An absurdly premature assessment of the 2010 Cougars.
Why they look familiar: Houston was a team twined with destiny in 2009, the designated BCS-busting darling for much of the early season stretch. Unfortunately, they were also twined with Conference USA West rival UTEP, which never ends well for anyone (usually including UTEP): The Cougars outduelled Big 12 favorites Oklahoma State and Texas Tech in back-to-back September shootouts, only to go down in flames in El Paso in one of the strangest games of a strange year. They were subsequently supplanted by TCU and Boise State on stylish Cinderella watch lists and dropped out of sight, save late-night paeans to the space-age numbers accumulated by the nation’s highest-scoring offense.
Previously on: UH bounced back from the thudding loss at UTEP by knocking off its only remaining “Big Six” opponent, Mississippi State, the following week, but couldn’t resist another mystifying road flop, 37-32 at Central Florida (yes, Central Florida). That preceded a stunning, turnover-marred loss to defending champ East Carolina in the C-USA title game and a 47-20 faceplant against Air Force in the Armed Forces Bowl. (There’s a Princess Bride teaching moment here: Never get involved with an Armed Forces team in the Armed Forces Bowl.)
Still, even the disappointing double-whammy finish couldn’t overshadow what came before. The Cougars finished the regular season in the top 20 of both the Coaches’ and AP polls, won the C-USA West and were the only team in the conference to crack double digits in the win column. Kevin Sumlin’s warp-speed spread attack put up at leat 40 points in eight different games, went over 500 total yards in all but two and finished No. 1 nationally in total, passing and scoring offense – as well as total plays, at a little over 82 snaps per game.
Encounters in the wild: Both regular-season losses can be avenged in Friday night primetime affairs, with an early rematch against UTEP and a November tilt with UCF already slated for ESPN. In non-conference action, the Cougars travel to UCLA in September, host Mississippi State in October, and ship out for Texas Tech for the regular-season finale.
And get used to the darkhorse Heisman buzz from the official Case Keenum Coronation Tour, detonating box scores near you all season long. The Cougars’ senior war machine of a quarterback has almost 13,000 yards and 102 touchdowns on more than 1,500 career passes; last year, he led the nation in total offense for the second year in a row. The sheer force of his statsheet alone will keep Keenum in the award race, even if he was last seen
tying a bowl record with six interceptions against
Air Force.
Stock characters: Receivers coach Jason Phillips replaces departed offensive coordinator Dana Holgorsen, who decamped to Oklahoma State in the offseason, but he’s got a lot to work with and shouldn’t have to tweak anything, really – three different receivers (James Cleveland, Patrick Edwards and Tyron Carrier) went over 1,000 yards on at least 85 catches, all of whom return. In case of rain, there are two talented young running backs in the mix, Bryce Beall and Charles Sims, who combined for more than 100 catches themselves out of the backfield last season.

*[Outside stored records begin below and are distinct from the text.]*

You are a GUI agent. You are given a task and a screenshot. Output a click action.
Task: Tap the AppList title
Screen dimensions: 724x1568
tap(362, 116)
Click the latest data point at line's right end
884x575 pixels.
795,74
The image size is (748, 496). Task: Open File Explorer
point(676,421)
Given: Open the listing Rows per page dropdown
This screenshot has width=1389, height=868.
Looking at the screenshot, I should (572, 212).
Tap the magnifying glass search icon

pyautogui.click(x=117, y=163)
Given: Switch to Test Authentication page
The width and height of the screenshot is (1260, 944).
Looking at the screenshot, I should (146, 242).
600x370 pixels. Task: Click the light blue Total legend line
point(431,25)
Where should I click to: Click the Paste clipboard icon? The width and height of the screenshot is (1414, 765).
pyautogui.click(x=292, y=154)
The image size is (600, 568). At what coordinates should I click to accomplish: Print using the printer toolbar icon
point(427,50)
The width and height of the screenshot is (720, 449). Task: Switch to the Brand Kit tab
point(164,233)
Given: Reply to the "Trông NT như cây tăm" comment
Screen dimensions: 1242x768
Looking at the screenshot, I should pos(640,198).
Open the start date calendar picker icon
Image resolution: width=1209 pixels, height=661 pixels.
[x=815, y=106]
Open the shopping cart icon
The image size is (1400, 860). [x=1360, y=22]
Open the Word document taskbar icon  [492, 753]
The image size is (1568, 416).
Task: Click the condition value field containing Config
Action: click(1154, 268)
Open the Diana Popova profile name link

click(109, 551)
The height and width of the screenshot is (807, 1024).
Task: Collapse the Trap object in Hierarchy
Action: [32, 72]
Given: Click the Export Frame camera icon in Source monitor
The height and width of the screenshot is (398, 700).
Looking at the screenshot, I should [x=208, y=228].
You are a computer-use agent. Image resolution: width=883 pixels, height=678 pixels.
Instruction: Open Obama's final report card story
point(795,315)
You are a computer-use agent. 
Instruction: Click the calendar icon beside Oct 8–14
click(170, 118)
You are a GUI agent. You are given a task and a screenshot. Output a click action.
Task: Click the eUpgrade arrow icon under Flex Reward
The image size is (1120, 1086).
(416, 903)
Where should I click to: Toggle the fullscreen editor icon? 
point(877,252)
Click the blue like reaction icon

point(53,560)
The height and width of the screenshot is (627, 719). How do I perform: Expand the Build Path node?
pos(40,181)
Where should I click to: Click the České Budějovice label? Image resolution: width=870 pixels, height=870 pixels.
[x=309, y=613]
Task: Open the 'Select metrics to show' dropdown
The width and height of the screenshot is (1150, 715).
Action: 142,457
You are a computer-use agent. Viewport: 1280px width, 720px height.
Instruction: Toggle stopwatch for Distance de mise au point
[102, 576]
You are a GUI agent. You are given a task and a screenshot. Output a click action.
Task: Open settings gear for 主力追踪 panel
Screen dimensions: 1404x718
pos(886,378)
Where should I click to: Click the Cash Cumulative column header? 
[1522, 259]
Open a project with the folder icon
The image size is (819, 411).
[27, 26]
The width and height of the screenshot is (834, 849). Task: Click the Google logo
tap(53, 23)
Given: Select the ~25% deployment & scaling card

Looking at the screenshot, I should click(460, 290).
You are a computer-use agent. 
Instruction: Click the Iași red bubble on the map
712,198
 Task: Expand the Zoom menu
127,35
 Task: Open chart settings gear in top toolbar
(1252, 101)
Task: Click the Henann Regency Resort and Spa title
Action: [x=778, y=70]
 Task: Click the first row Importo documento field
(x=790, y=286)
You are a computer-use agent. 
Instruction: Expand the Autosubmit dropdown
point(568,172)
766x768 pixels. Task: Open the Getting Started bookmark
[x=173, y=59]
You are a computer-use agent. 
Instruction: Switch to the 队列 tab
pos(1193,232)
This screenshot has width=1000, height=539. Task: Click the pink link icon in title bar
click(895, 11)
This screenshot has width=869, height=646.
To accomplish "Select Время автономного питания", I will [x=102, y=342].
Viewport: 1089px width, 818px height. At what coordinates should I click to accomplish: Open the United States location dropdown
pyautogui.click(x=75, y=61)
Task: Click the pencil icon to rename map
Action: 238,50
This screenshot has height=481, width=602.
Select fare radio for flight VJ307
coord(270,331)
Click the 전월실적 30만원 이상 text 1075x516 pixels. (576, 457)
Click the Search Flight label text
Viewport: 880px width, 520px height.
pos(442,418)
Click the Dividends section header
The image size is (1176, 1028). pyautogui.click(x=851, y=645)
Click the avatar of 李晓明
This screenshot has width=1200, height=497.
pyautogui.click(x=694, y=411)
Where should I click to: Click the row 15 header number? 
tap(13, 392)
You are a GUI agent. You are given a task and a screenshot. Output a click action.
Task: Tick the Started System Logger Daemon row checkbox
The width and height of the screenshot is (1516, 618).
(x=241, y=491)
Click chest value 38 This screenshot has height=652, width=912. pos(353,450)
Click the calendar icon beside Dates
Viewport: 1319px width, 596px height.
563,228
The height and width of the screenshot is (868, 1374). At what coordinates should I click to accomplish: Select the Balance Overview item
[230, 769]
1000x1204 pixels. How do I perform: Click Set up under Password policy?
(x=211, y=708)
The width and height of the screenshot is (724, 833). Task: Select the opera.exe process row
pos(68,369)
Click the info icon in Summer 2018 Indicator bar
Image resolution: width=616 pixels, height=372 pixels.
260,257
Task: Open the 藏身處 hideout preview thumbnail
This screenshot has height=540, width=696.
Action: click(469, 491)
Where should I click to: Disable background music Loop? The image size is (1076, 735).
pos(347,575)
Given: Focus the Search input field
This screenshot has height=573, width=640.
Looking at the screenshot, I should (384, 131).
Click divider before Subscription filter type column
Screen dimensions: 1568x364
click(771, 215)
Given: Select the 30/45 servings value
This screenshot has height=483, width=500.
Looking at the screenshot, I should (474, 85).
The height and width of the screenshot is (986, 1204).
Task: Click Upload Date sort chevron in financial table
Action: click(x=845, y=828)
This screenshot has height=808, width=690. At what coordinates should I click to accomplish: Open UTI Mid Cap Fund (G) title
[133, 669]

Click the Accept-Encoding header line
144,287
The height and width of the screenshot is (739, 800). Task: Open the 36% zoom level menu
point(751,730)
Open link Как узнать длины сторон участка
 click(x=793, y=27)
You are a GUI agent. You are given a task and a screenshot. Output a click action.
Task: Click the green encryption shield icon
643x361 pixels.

Sumlin brough in new defensive coordinator Brian Stewart from the Philadelphia Eagles to install a 3-4 scheme in hopes of fixing a beleaguered unit that finished 115th against the run and 111th in total D in ’09. Apart from linebacker Marcus McGraw, a tackle machine with more than 100 stops in each of his first two seasons, the defense is largely a blank slate, although having a defense of any sort will be a start.
Prognosis: Think big. Think very, very big. Oklahoma State’s off the schedule, replaced with Texas State. Texas Tech has a new coach; Mississippi State could be a trap game but gave Keenum no problems last year in Starkville, and UCLA may be recovering from Stanford and/or looking ahead to Texas when the Cougars come to town. This is a very favorable schedule for another run to national prominence, and with four returning starters on the O-line and all of his top targets in tow, we may very well see Case Keenum break 6,000 aerial yards without breaking a sweat.